A sell-off in London followed on the heels of a rout in New York that has seen the S&P drop 5.5 per cent in the past six days - the longest losing streak of Donald Trump’s presidency. Energy shares took a particular battering as oil slid back to $81 a barrel from a four-year high of $86.34 last week.
Asian markets plummeted even further. The Nikkei fell 4 per cent while China’s Shanghai Composite gauge closed down more than 5 per cent and Taiwan’s benchmark was down 6 per cent.
Global policy uncertainty has damaged confidence as a trade war between US and China - the world’s two largest economies - has escalated, with little sign of resolution.
Brexit, Italy's budget deficit, slowing growth in China and rising US interest rates have also weighed on markets.
As US stocks fell at their fastest rate since February, Donald Trump attacked the Federal Reserve on Wednesday, accusing officials of “going loco” over interest rate hikes.
Mr Trump said that the market plunge was caused by the US central bank’s multiple rate rises and was nothing to do with the tariffs he had slapped on Chinese goods.
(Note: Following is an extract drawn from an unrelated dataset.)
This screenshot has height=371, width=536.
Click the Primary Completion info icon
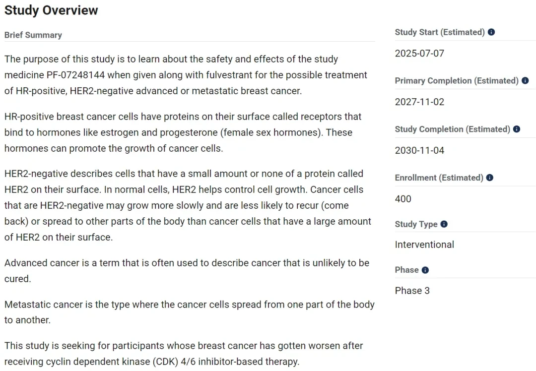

“That wasn’t it. The problem I have is with the Fed,” he said. “The Fed is going wild. They’re raising interest rates and it’s ridiculous. The Fed is going loco.”
He added: “They’re so tight. I think the Fed has gone crazy.”
Analysts saw little sign of respite for markets as difficult conditions look set to continue.
Lukman Otunuga, research analyst at FXTM said: “It is becoming clear that global equity markets are facing a perfect storm of headwinds such as rising US bond yields, US-China trade disputes, global growth concerns and prospects of higher US interest rates.
“For as long as these themes remain, appetite for stocks are likely to diminish further consequently fuelling speculation over the bull party coming to an end.”
Helal Miah, investment research analyst at The Share Centre said the Fed may have to raise interest rates further to cool a US economy turbo-charged by Donald Trump’s tax cuts.
He added: “This global stock market sell-off should not come as a big surprise, but the question that some investors will be asking is one of whether we will see a quick bounce back like we saw at the start of the year.
“This time round it may be different; previously the sell-off and bounce back had been led by [Facebook, Amazon, Netflix, Google and other] tech companies.
“With increasing questions about these companies’ valuations and all the other overhanging worries in the global economy, it may be a while until we see those all-time highs again.”